Question (Sven Arnold, Austria)
There are several examples you give where changes affecting a series of amino acids are described using the most 3' amino acid. Does this also apply when it is known exactly which amino acid is affected? Example; the sequence ATGTCAAGCTCT codes for MetSerSerSer. An insertion of AGT (c.9_10insAGT) gives ATGTCAAGCAGTTCT, coding for MetSerSerSerSer. Looking at the protein sequence you would describe the change as p.Ser3dup. Knowing the nucleotide changes, it would be accurately described as p.Ser2_Ser3insSer. My question is, do we describe the protein change as it appears, or do we try and describe it according to the (known) underlying DNA change?

Answer
Descriptions at protein level should describe the changes observed on protein level - one should not try to incorporate knowledge regarding the change at DNA-level (see Recommendations). As a consequence, the amino acid change described may be caused by a change which at DNA level lies several nucleotides upstream, like in the example you give. Another example is that where a frame shift deletion at DNA level does not immediately affect the protein sequence.

Question
When a protein description does not contain "fs" (frame shift) does this mean there is no frame shift?

Answer
By definition frame shifts are a special type of amino acid deletion/insertion replacing the normal C-terminal sequence with one encoded by another reading frame (specified 2013-03-16, see Describing protein variants). Descriptions at protein level describe the consequences of a change on the protein irrespective of the changes at DNA or protein level. Translating back from protein to DNA (or RNA) is therefore difficult and usually only works for simple cases like substitutions. Examples of what one might call frame shifts that can not ne seen from the protein description include;

deletions at DNA level that lead to an immediate stop codon, e.g. c.4delC in 5'-AAT CTG AGC-3' gives a predicted protein change p.Cys2Ter (C4*)
variants at DNA level that introduce a frame shift which is followed by another variant on the same allele shifting the reading frame back to normal (before the shifted frame encountered a translation termination codon) are described as a deletion/insertion (delins)
no-stop changes (see Describing protein variants), i.e.variants affecting the translation termination codon (Ter/*1) introducing a new downstream termination codon extending the C-terminus of the encoded protein, are described as extension.
NOTE: since technically there is no reading frame after the translation termination codon there is also no shifted frame.
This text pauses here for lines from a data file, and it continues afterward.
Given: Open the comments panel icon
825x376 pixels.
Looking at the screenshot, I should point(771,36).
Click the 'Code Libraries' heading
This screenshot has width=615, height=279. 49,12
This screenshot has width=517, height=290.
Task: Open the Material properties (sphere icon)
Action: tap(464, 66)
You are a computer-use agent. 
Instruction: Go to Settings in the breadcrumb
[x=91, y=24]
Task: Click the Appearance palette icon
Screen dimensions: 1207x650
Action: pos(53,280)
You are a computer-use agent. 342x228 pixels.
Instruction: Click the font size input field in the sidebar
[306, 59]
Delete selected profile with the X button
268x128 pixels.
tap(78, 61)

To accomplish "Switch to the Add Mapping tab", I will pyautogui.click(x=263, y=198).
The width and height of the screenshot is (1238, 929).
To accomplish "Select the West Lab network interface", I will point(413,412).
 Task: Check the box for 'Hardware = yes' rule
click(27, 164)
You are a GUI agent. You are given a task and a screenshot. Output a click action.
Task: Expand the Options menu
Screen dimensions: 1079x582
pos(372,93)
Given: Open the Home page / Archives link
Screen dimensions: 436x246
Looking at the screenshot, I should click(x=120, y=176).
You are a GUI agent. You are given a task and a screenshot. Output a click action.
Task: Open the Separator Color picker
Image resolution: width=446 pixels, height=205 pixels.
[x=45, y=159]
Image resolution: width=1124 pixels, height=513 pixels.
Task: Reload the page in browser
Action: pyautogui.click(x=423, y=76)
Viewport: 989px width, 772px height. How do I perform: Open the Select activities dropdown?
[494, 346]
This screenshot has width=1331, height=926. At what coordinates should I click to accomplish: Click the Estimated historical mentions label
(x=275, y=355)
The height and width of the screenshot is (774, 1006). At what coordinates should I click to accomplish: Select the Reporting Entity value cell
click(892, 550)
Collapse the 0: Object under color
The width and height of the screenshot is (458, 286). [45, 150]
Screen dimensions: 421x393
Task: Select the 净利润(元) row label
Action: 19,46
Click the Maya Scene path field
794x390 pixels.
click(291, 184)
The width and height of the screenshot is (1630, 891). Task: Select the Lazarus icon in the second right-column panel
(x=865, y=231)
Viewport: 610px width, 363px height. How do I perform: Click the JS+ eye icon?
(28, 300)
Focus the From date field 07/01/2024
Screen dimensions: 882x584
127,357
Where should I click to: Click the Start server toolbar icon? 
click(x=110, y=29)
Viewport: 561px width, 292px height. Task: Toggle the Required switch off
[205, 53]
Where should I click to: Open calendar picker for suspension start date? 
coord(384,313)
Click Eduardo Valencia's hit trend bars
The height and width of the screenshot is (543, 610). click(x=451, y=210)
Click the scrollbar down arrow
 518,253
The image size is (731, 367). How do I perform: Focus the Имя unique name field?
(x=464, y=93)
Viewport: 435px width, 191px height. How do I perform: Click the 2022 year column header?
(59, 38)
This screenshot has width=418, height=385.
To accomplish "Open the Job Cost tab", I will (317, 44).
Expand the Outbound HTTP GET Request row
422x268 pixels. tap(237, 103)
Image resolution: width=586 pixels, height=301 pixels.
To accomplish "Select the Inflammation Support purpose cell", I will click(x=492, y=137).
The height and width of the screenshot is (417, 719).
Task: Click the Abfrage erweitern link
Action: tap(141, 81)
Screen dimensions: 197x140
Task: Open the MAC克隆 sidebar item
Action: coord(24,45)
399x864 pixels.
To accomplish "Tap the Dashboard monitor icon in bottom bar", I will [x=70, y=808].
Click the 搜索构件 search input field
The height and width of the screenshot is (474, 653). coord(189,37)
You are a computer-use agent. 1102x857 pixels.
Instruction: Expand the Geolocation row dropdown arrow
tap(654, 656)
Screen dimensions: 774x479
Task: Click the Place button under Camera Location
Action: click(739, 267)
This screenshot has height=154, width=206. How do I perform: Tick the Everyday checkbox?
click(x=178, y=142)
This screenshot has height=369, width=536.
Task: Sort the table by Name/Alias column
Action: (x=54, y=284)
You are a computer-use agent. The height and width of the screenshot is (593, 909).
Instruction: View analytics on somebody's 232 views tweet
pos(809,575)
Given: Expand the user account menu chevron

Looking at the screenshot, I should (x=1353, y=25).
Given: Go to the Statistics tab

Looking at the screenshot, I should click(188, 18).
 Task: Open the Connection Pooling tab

Question (Giampaolo Trivellin, London)
How should we describe the consequences of a duplication of a G at DNA level that causes a frameshift at the protein level where the shifted frame does not encounter a new stop codon. I was thinking to describe it using the short description (e.g. p.Ile327fs), but we expect that the protein is not formed since the aberrant RNA will be degraded lacking a stop codon.

Answer
The description p.(Ile327fs) can indeed be used (please note the brackects to indicate RNA was not yet analysed). It circumvents however the problem that the current recommendations did not yet indicate how to describe a frame shift that does not encounter a stop codon. The recommendation is to describe this using "fs*?", so p.(Ile327Argfs*?) (see Recommendations). The "?" indicates uncertainty, in this case that the position of the stop codon is not known. When you have analysed RNA and it is indeed undetectable (degraded) the RNA description would be r.0 (no RNA) and the protein description p.0 (no protein).